#### Task instructions:
Only these lines of the data below are wanted: the one with "Deportes (832, 1799)", the one with "Amortiguadores (463, 1348)", and any lines between them, each repeated exactly.

#### Extracted entries:
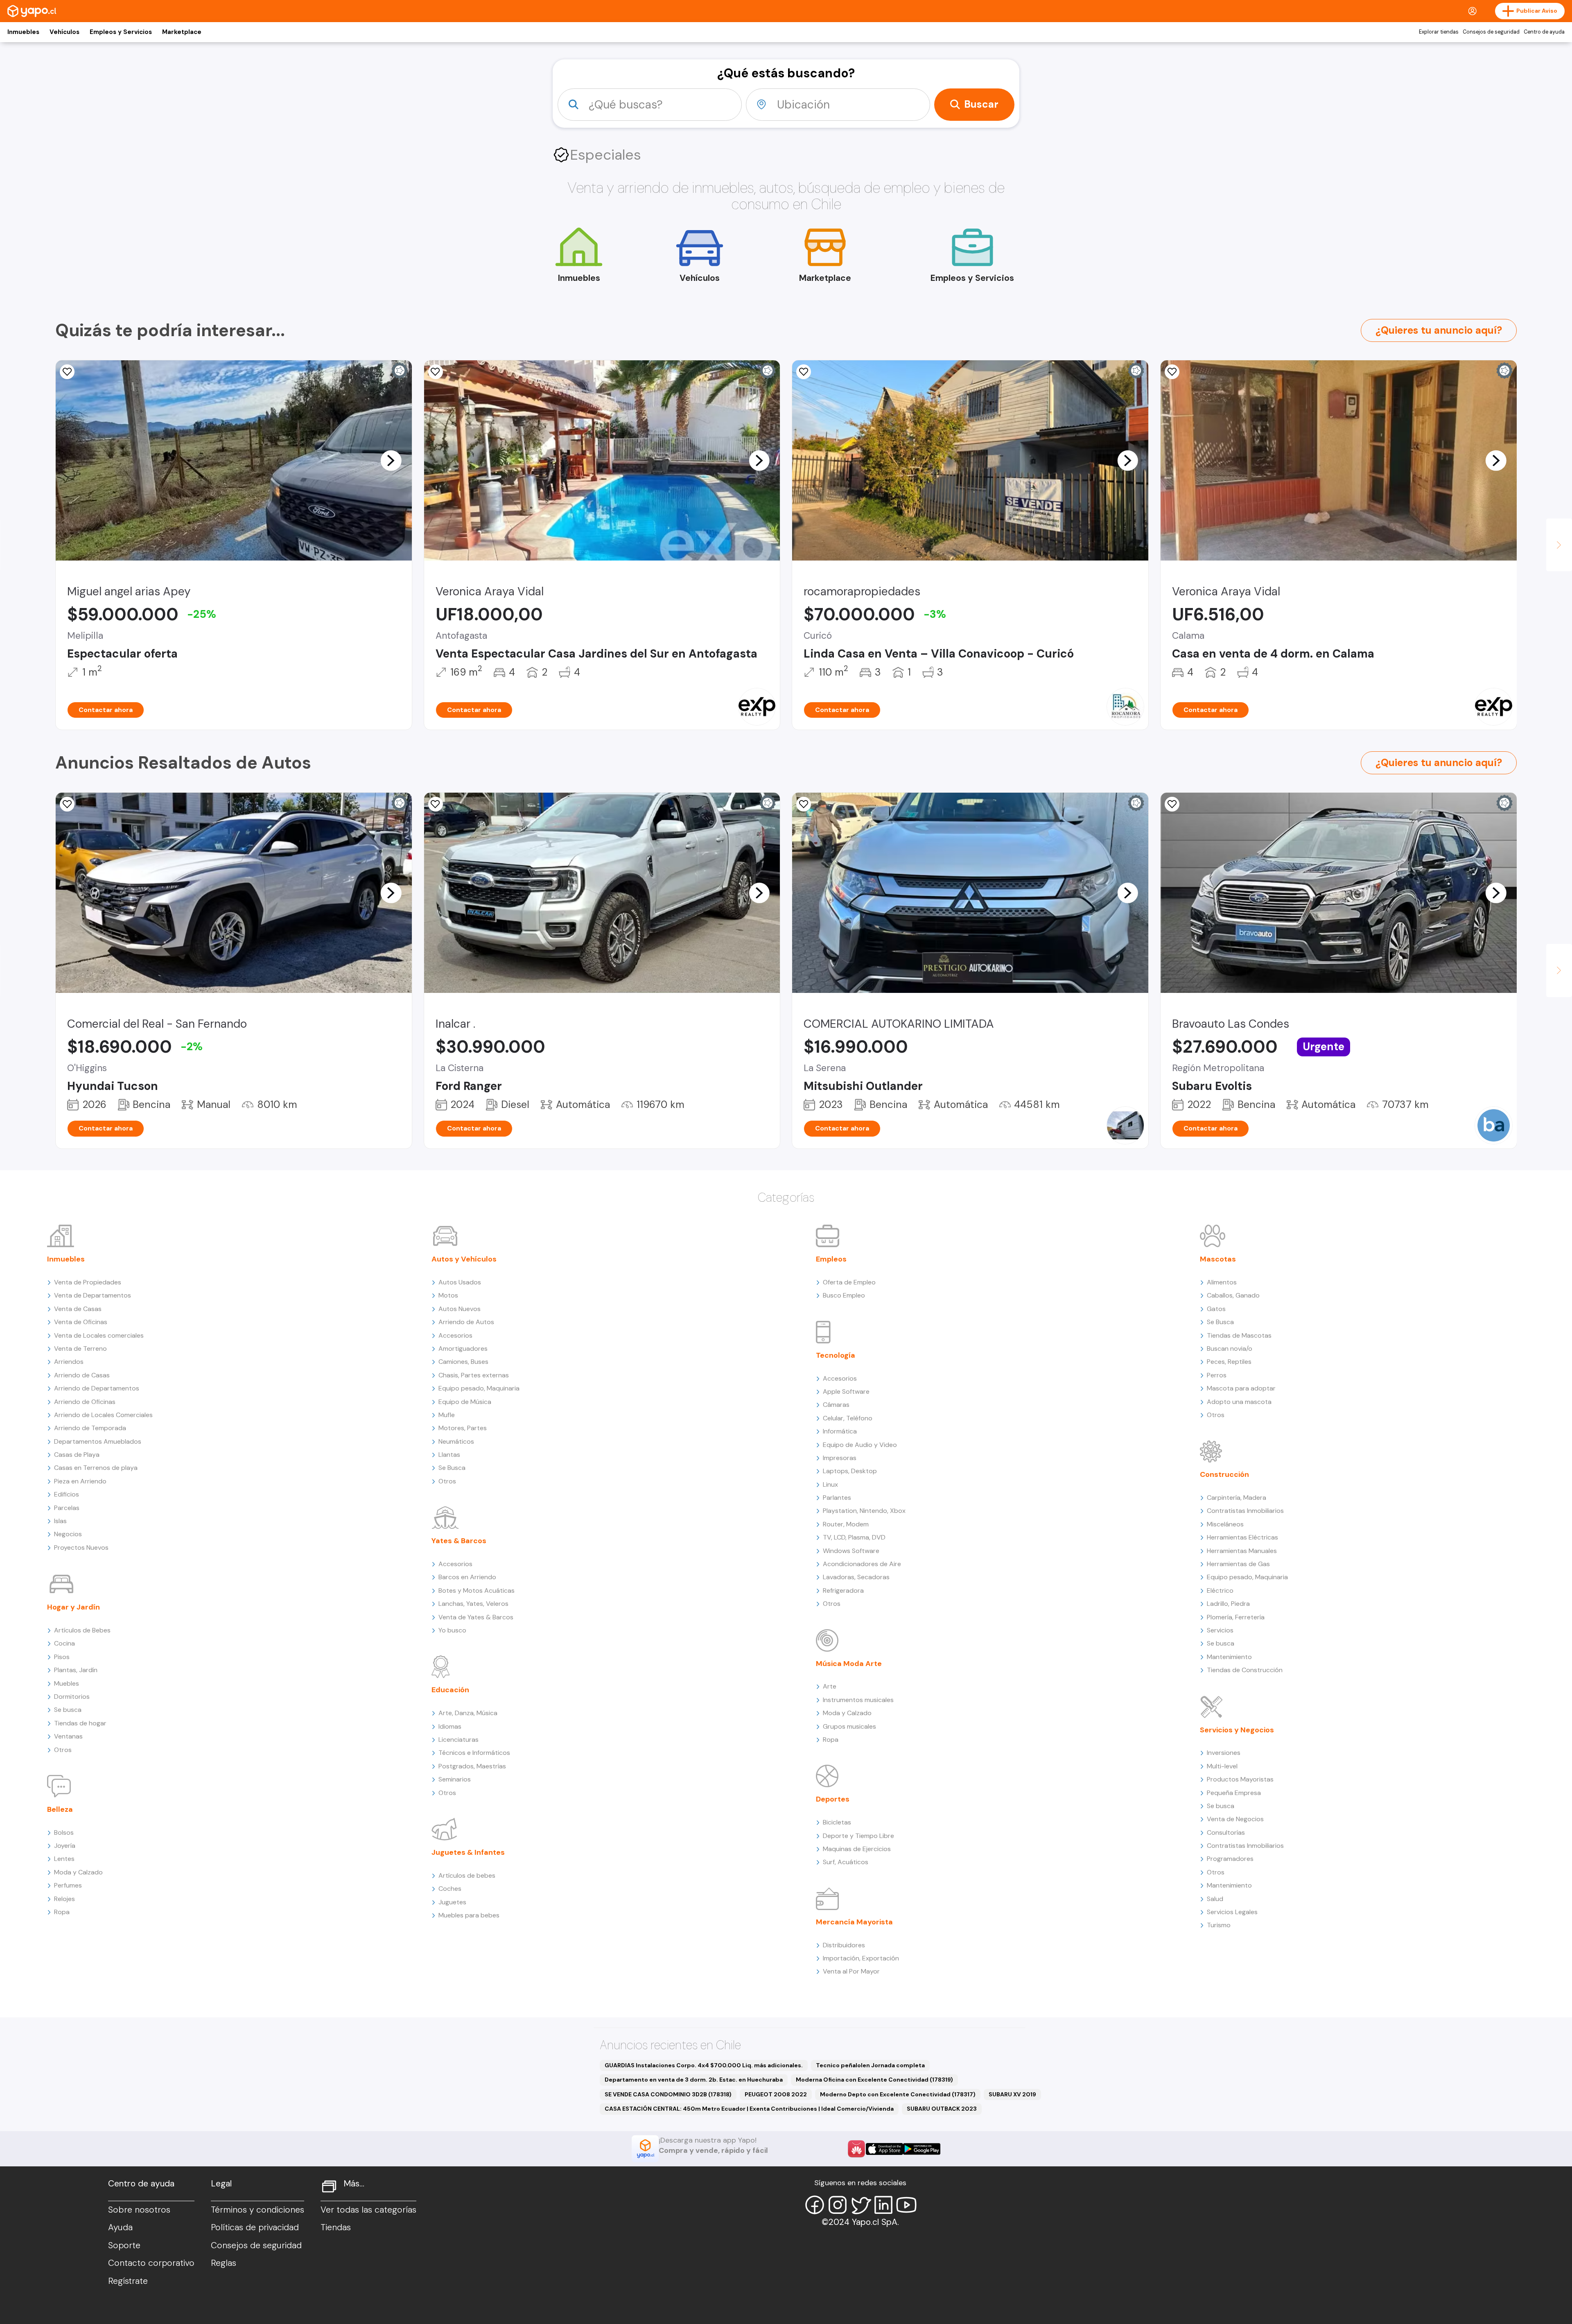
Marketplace (181, 32)
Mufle (446, 1415)
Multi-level (1222, 1766)
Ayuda (120, 2227)
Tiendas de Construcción (1245, 1670)
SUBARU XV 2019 (1012, 2094)
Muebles (66, 1683)
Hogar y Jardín (73, 1607)
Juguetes (452, 1902)
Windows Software (851, 1550)
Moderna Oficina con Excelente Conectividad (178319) (874, 2079)
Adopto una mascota (1239, 1401)
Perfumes (68, 1885)
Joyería (64, 1845)
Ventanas (68, 1736)
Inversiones (1223, 1752)
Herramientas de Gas (1238, 1564)
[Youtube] (906, 2204)
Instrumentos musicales (858, 1700)
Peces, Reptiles (1229, 1361)
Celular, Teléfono (847, 1418)
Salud (1215, 1898)
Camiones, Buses (463, 1361)
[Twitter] (860, 2204)
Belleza (60, 1809)
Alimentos (1222, 1282)
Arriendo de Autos (466, 1322)
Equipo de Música (464, 1401)
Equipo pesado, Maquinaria (478, 1388)
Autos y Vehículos (464, 1259)
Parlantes (837, 1497)
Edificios (66, 1494)
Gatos (1216, 1308)
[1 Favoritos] (67, 371)
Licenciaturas (458, 1739)
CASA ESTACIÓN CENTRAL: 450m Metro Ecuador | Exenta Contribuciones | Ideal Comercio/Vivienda (749, 2108)
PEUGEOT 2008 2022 (776, 2094)
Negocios (68, 1534)
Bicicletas (837, 1822)
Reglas (223, 2263)
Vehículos (64, 32)
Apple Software (846, 1391)
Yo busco (452, 1630)
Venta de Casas (78, 1308)
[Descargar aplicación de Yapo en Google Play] (921, 2149)
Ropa (62, 1912)
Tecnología (835, 1355)
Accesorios (455, 1335)
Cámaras (836, 1404)
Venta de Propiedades (87, 1282)
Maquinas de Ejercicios (857, 1849)
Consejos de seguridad (1491, 32)
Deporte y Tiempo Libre (858, 1835)
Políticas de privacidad (255, 2227)
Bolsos (64, 1832)
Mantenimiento (1229, 1657)
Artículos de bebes (466, 1875)
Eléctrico (1220, 1590)
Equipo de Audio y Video (860, 1444)
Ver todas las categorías (368, 2209)
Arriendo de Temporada (90, 1428)
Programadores (1230, 1858)
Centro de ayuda (1544, 32)
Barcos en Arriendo (467, 1577)
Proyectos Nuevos (81, 1547)
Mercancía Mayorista (854, 1922)
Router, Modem (846, 1524)
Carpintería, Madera (1236, 1497)
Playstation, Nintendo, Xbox (864, 1510)
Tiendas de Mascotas (1239, 1335)
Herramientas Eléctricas (1242, 1537)
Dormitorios (72, 1696)
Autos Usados (459, 1282)
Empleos (831, 1259)
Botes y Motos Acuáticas (476, 1590)
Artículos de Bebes (82, 1630)
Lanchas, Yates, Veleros (473, 1603)
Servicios (1220, 1630)
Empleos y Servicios (121, 32)
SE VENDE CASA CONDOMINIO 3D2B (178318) (668, 2094)
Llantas (449, 1454)
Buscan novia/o (1229, 1348)
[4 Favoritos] (435, 371)
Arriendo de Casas (82, 1375)
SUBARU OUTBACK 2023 (942, 2108)
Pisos (62, 1657)
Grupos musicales (849, 1726)
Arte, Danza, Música (467, 1713)
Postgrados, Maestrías (472, 1766)
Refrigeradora (843, 1590)
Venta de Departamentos (92, 1295)
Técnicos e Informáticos (474, 1752)
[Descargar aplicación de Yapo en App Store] (884, 2149)
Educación (450, 1690)
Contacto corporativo (151, 2263)
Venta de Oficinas (80, 1322)
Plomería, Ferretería (1236, 1617)
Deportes (832, 1799)
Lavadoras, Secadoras (856, 1577)
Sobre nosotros (139, 2209)
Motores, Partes (462, 1428)
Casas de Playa (76, 1454)
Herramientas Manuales (1242, 1550)
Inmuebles (23, 32)
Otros (63, 1749)
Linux (830, 1484)
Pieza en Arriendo (80, 1481)
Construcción (1224, 1474)
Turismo (1219, 1925)
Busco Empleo (844, 1295)
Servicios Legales (1232, 1912)
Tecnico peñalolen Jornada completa (870, 2065)
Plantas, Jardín (75, 1670)
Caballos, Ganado (1233, 1295)
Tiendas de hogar (80, 1723)
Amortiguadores (463, 1348)
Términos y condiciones (257, 2209)
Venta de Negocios (1235, 1819)
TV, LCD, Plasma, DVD (854, 1537)
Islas (60, 1521)
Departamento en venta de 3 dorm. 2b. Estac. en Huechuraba (694, 2079)
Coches (449, 1888)
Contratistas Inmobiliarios (1245, 1510)
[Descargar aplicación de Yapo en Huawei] (856, 2148)
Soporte (124, 2245)
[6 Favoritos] (803, 371)
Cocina (64, 1643)
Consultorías (1226, 1832)
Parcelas (66, 1507)
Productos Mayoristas (1240, 1779)
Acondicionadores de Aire (862, 1564)
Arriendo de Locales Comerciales (103, 1415)
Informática (840, 1431)
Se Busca (451, 1467)
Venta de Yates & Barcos (475, 1617)
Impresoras (839, 1458)
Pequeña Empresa (1234, 1792)
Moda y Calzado (78, 1872)
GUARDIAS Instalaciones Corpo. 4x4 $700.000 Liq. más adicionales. (704, 2065)
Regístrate (128, 2281)
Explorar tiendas (1439, 32)
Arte (829, 1686)
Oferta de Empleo (849, 1282)
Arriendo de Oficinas (84, 1401)
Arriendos (69, 1361)
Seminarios (454, 1779)
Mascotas (1218, 1259)
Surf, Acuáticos (845, 1862)
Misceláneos (1225, 1524)
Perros (1216, 1375)
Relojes (64, 1898)
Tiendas (336, 2227)
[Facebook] (814, 2204)
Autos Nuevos (459, 1308)
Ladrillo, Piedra (1228, 1603)
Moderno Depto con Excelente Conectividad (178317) (898, 2094)
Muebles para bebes (468, 1915)
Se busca (67, 1709)
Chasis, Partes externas (473, 1375)
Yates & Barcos (458, 1541)
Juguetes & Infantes (468, 1852)
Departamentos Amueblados (97, 1441)
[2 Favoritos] (803, 804)
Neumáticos (456, 1441)
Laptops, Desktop (850, 1471)
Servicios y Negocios (1237, 1730)
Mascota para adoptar (1241, 1388)
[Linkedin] (883, 2204)
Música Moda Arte (849, 1663)
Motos (448, 1295)
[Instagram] (837, 2204)
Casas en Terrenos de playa (96, 1467)
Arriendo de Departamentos (96, 1388)
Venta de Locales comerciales (99, 1335)
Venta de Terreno (80, 1348)
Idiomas (449, 1726)
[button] (391, 460)
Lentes (64, 1858)
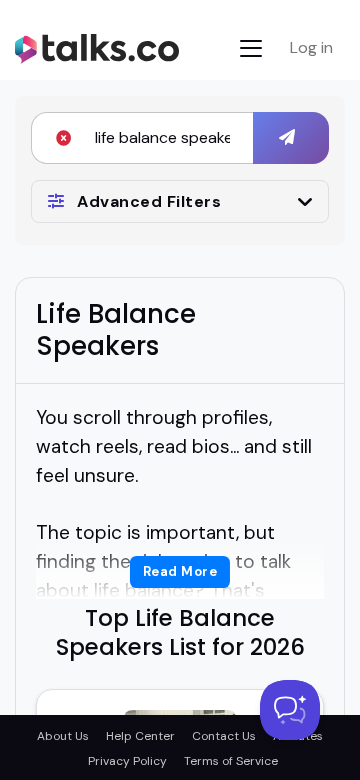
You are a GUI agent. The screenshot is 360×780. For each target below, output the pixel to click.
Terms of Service (231, 761)
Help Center (140, 736)
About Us (63, 736)
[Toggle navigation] (251, 48)
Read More (180, 571)
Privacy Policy (127, 761)
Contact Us (224, 736)
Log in (311, 47)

#### Expected answer:
Deportes (832, 1799)
Lavadoras, Secadoras (856, 1577)
Sobre nosotros (139, 2209)
Motores, Partes (462, 1428)
Casas de Playa (76, 1454)
Herramientas Manuales (1242, 1550)
Inmuebles (23, 32)
Otros (63, 1749)
Linux (830, 1484)
Pieza en Arriendo (80, 1481)
Construcción (1224, 1474)
Turismo (1219, 1925)
Busco Empleo (844, 1295)
Servicios Legales (1232, 1912)
Tecnico peñalolen Jornada completa (870, 2065)
Plantas, Jardín (75, 1670)
Caballos, Ganado (1233, 1295)
Tiendas de hogar (80, 1723)
Amortiguadores (463, 1348)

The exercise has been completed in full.